Small is beautiful, wrote the German philosopher EF Schumacher more than forty years ago. True, but small can also be dangerous. Exhibit A: Public Sector Scotland.
The beauty is that everyone knows each other. Speak to SNP Ministers and you hear a familiar point being made. Unlike Whitehall – where gargantuan government departments often fail to communicate with one another, never mind anyone else – Scotland is different. Ministers in Edinburgh can wander down the corridor and knock on each other’s doors. Government, being smaller, is more coherent. You can get all the key people involved in public health, for example, – from doctors, to educators, to police chiefs – and come up with a shared plan.
The danger? It’s that everyone knows each other. Because small, self-contained systems like this are a petri dish for cosiness, cronyism and – at their worst – corruption.
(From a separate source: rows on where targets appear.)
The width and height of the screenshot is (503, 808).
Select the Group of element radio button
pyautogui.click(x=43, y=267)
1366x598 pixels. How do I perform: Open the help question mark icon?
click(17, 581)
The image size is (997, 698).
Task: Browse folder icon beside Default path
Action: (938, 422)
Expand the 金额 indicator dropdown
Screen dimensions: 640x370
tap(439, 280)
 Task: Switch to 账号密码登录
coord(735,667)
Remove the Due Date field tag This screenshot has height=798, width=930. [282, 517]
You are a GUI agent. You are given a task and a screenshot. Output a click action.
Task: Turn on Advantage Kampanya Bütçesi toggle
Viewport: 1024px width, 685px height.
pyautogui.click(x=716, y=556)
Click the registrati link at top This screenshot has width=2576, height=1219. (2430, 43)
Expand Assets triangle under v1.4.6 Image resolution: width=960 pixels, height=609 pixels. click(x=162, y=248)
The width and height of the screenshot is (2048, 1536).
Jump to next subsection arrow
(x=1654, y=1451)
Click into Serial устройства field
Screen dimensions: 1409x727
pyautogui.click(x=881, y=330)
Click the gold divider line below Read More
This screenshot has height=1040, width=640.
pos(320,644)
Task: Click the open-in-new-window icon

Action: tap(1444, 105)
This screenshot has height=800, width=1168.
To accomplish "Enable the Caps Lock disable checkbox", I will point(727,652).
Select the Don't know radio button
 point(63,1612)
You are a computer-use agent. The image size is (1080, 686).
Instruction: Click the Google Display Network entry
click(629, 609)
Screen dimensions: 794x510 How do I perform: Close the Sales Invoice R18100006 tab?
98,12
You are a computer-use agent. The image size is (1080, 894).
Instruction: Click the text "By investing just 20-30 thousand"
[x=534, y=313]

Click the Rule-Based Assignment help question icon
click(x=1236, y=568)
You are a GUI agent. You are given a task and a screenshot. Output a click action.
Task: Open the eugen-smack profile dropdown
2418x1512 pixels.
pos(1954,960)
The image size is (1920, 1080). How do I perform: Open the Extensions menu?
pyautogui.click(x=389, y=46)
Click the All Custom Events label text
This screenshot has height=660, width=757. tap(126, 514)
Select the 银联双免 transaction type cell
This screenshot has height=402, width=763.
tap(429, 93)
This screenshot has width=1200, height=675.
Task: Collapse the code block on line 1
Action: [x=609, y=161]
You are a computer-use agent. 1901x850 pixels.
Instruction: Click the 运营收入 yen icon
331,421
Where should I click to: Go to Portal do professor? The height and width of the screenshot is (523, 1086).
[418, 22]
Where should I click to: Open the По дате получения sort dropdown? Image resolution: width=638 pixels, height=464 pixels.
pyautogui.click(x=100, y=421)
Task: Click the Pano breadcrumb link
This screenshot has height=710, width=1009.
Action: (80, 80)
Consider Scottish education. Cosiness and cronyism? As Aveek Bhattacharya – the chief economist at the respected Social Market Foundation – wrote recently when assessing Scottish education: “To progress to senior positions….people have to conform and avoid ‘rocking the boat’”. Education leaders, he noted, “form a relatively insular group, rotating on a merry-go-round with limited outside influence.” Or, as Melvyn Roffe, the Principal of George Watson’s College added last week, teachers know it’s more than their jobs’ worth to speak out and “are often instructed what they must or must not do” by government. Supposedly independent organisations in education, even the Inspectorate, “too often end up as apologists for policy failure”.
And corruption? Consider the remarkable revelations earlier this month after journalists uncovered an internal note from Public Health Scotland which showed that its duties now included shielding Ministers from reputational harm. To be clear, this is not its job. Public Health Scotland is the country’s national health body. On its website, it claims to offer “professionally independent” advice. Its responsibilities have included examination on Ministerial decisions to let elderly patients into care homes during the Covid crisis. Yet the note showed that, privately, it was scoring its own work to determine whether or not they criticise government policy. It’s hard to know what is more shocking: the revelations, or the assertion from Ministers that this is all perfectly in order.
Of course it’s true to say that these kind of issues and scandals don’t just affect small nations. But it is surely also true to note that small countries – particularly those with strong national myths and conceits about their perceived exceptionality – are particularly prone to falling prey to them. From there it is a short step for a powerful and skilful national government to manage affairs for its political benefit without even having to coerce people into doing so.
As Hugh MacDiarmid declared in poetry (“Scotland small?”), we are easily affronted by the suggestion that Scotland might be on the little side. But chest-puffing here is useless. In the union or independent, Scotland needs to tackle its stifling culture of smallness. It needs politicians in the Scottish Parliament – of all parties – prepared to hunt out corruption, cosiness and cronyism; it needs policy-makers who are prepared to put innovation above management; it needs mavericks, rebels, and trouble-makers. This is the way to retain the beauty of small systems, without falling prey to their dark side too.